» **YOUR TASK**: Report each line of the data that contains the string "next".

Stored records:
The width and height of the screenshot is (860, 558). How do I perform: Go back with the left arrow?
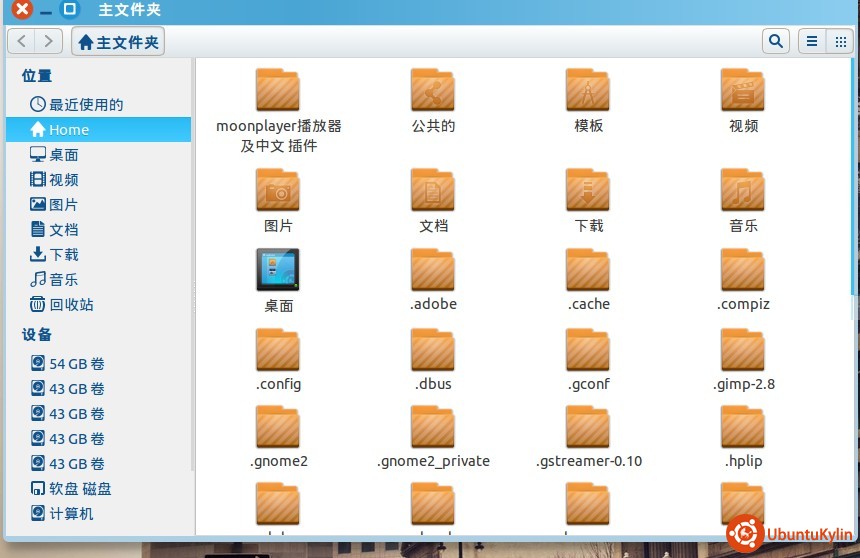(22, 41)
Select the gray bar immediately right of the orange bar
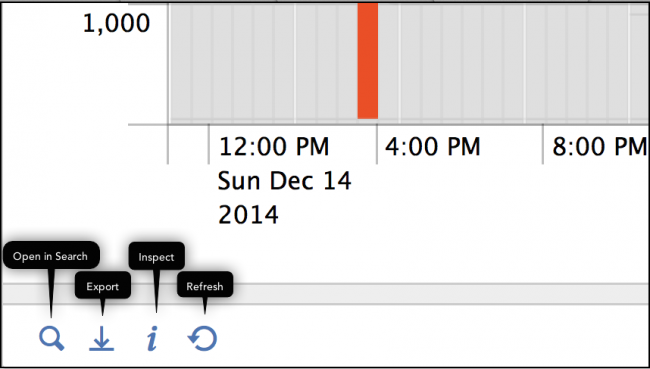 tap(389, 62)

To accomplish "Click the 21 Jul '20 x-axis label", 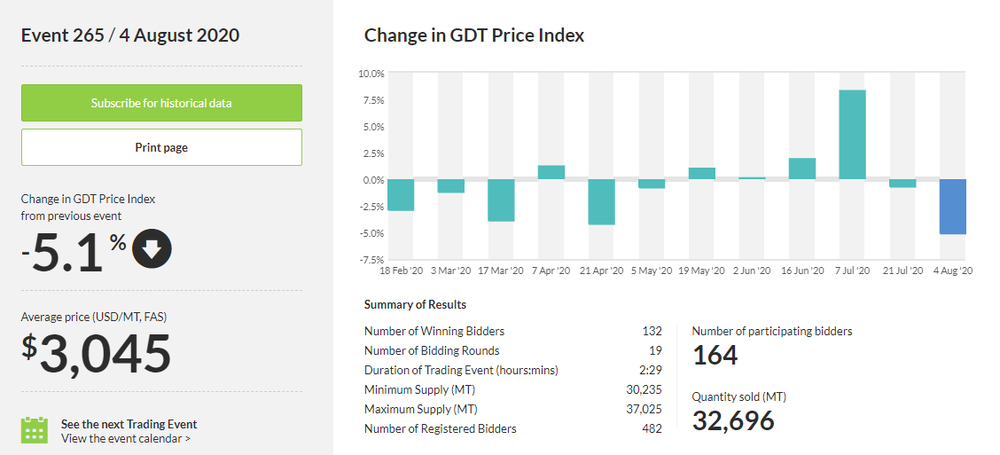I will [902, 271].
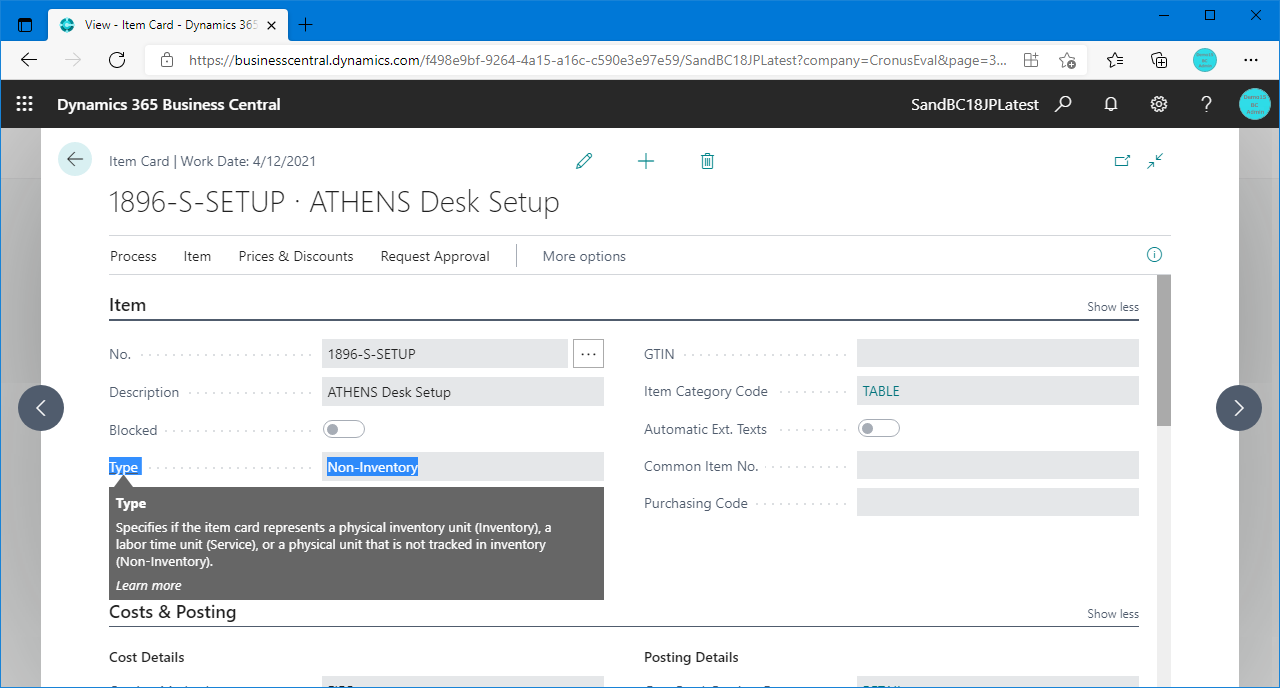Screen dimensions: 1280x688
Task: Delete this item using the trash icon
Action: point(707,160)
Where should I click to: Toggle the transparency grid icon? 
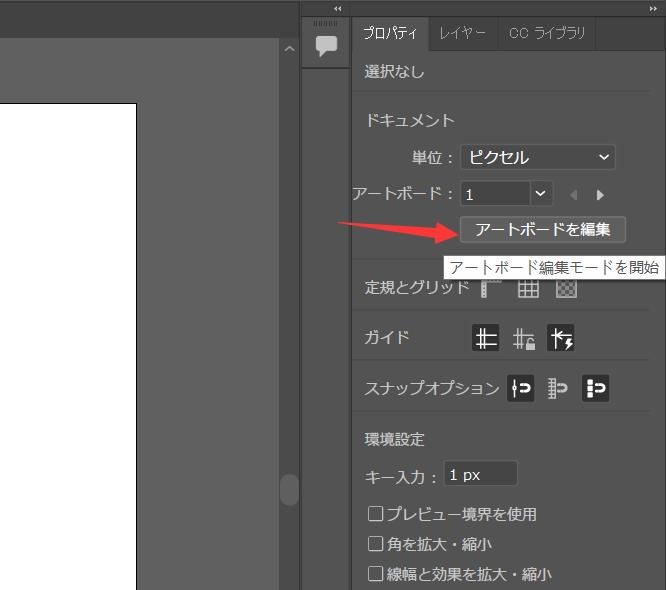[x=566, y=288]
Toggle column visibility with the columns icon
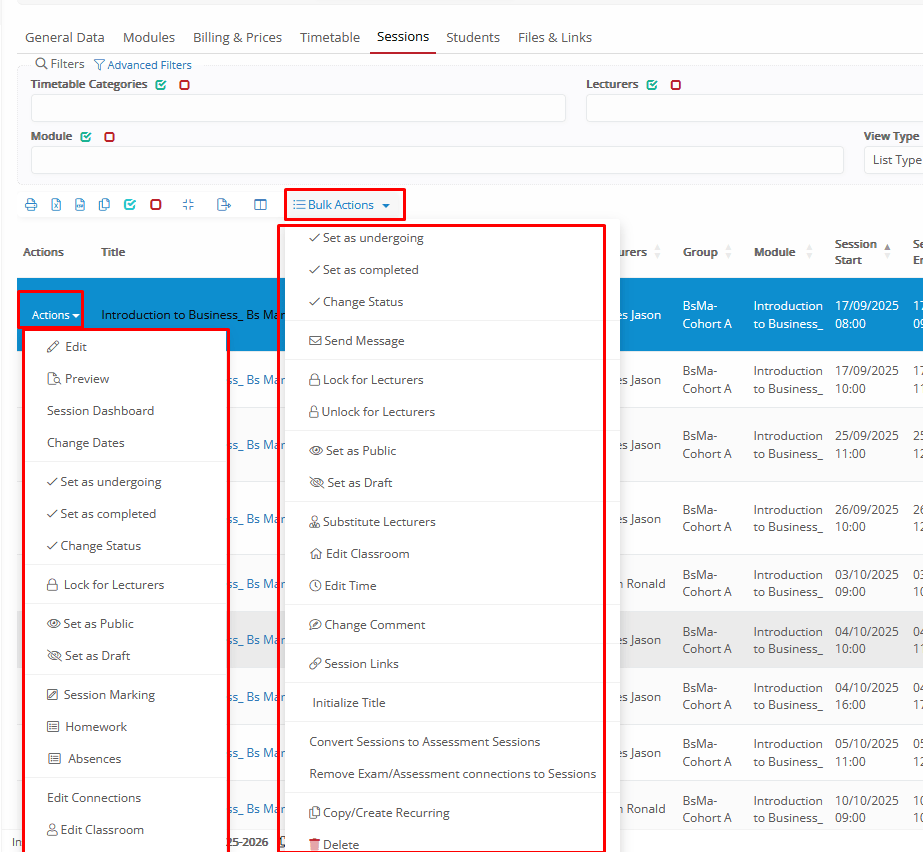The width and height of the screenshot is (923, 852). coord(260,205)
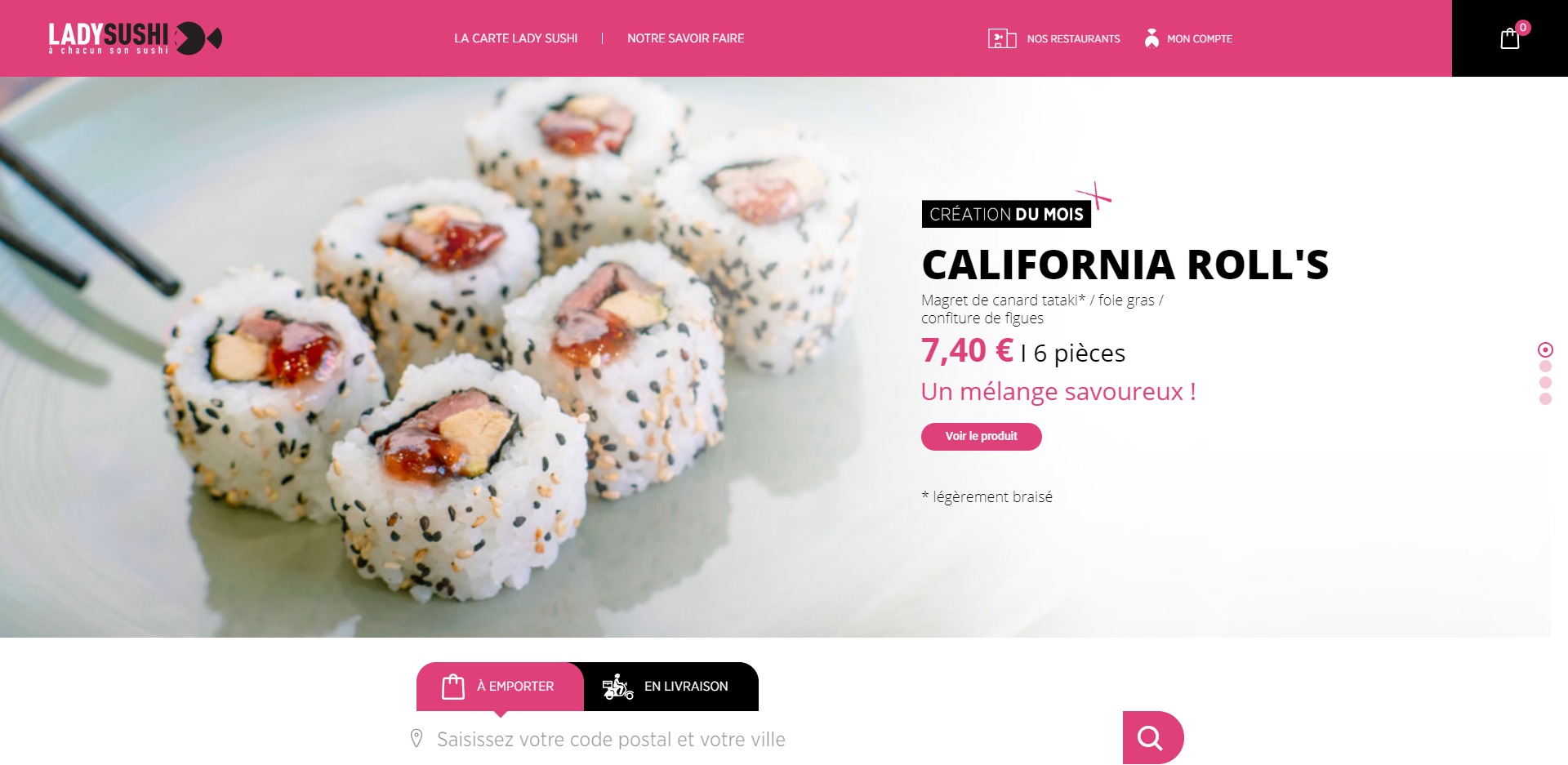Open the shopping cart bag icon
Viewport: 1568px width, 765px height.
1510,38
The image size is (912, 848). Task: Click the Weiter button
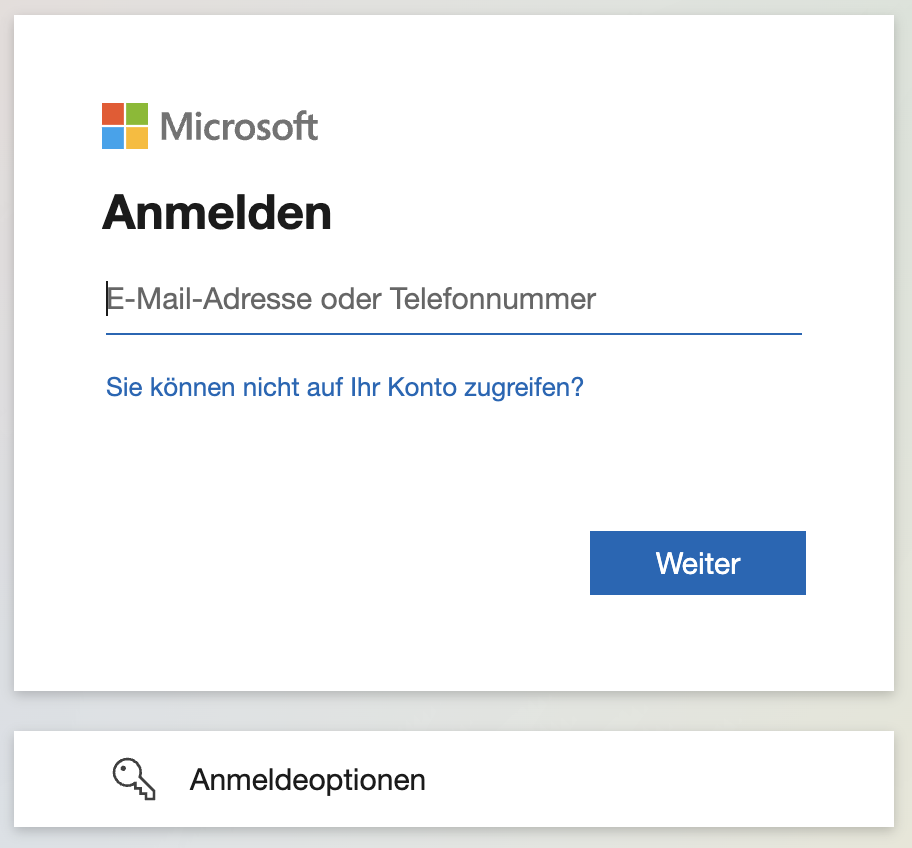[x=697, y=562]
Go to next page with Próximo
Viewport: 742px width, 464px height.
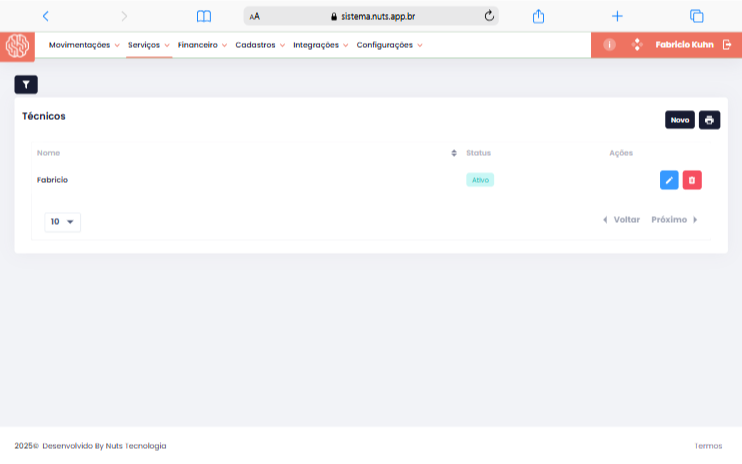(673, 220)
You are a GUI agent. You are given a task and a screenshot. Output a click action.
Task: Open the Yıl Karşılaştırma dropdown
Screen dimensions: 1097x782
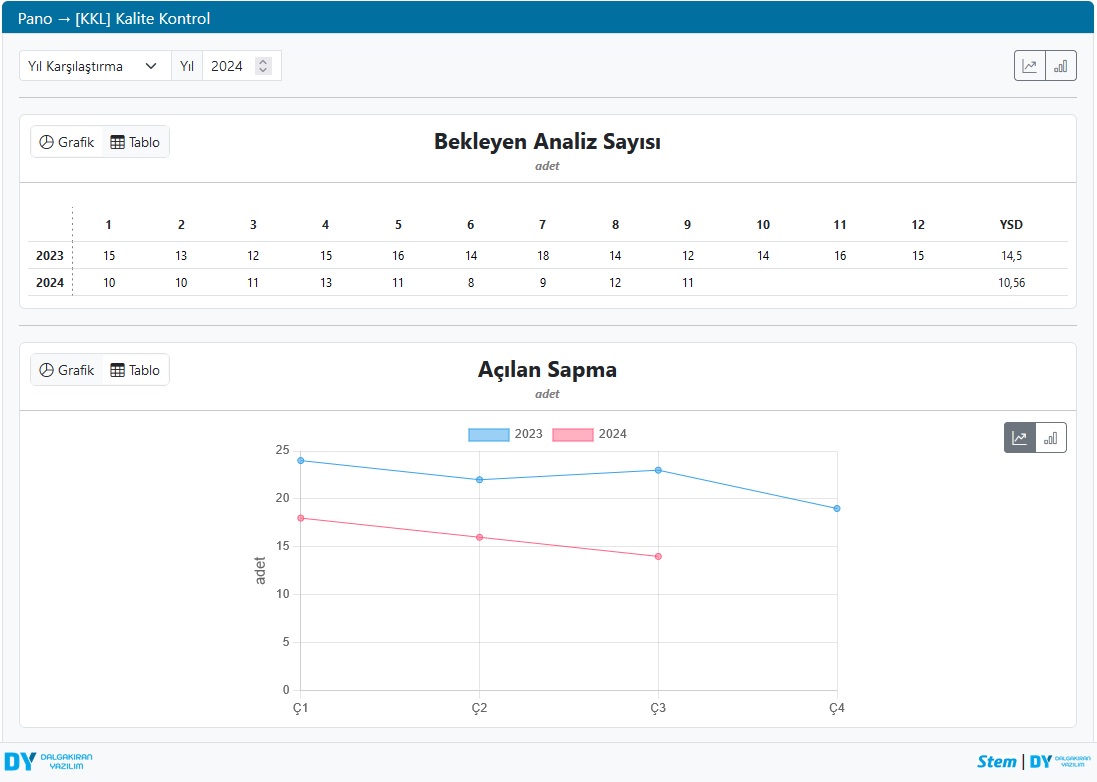click(94, 66)
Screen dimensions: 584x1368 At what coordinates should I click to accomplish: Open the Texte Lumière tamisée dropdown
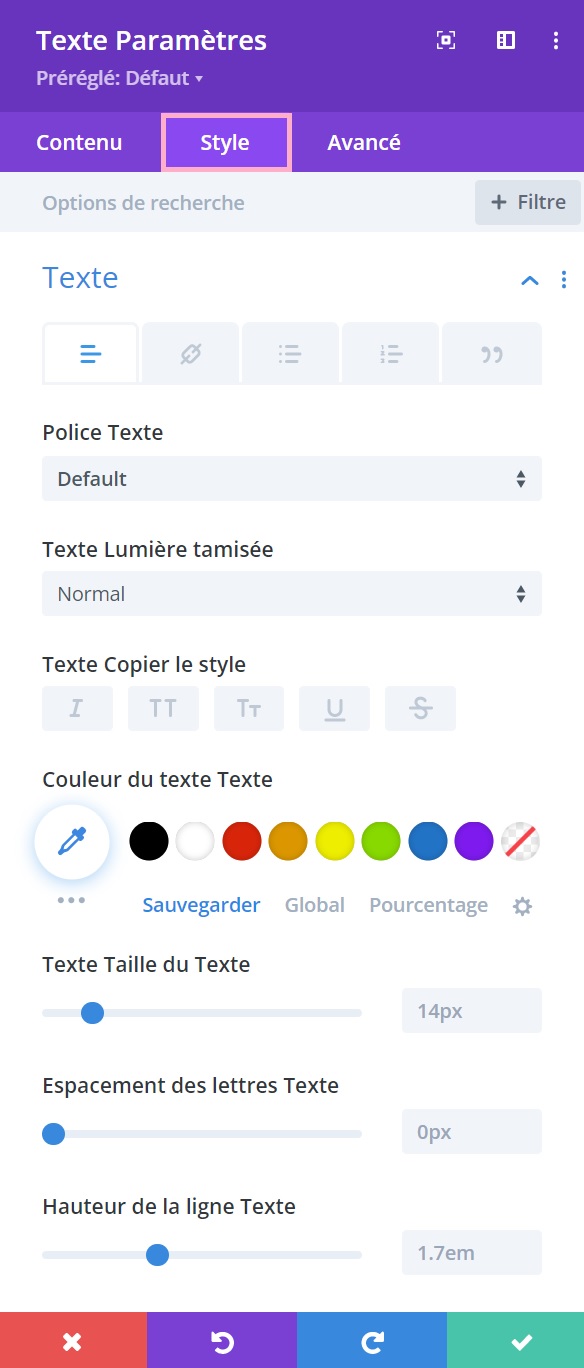point(292,593)
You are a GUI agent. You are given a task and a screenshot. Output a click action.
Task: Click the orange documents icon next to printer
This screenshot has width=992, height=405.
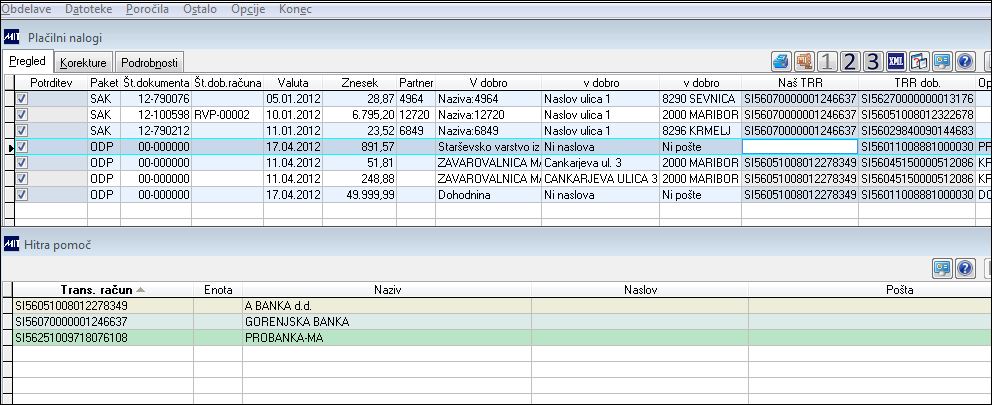(805, 61)
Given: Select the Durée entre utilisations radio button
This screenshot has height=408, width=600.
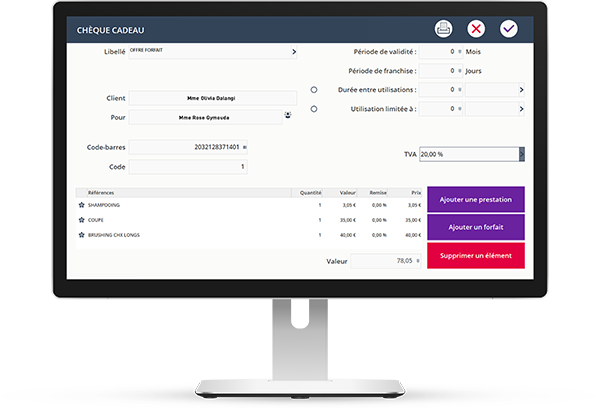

» **WORKED SOLUTION**:
Go to next page with Próximo
Task: Click the orange documents icon next to printer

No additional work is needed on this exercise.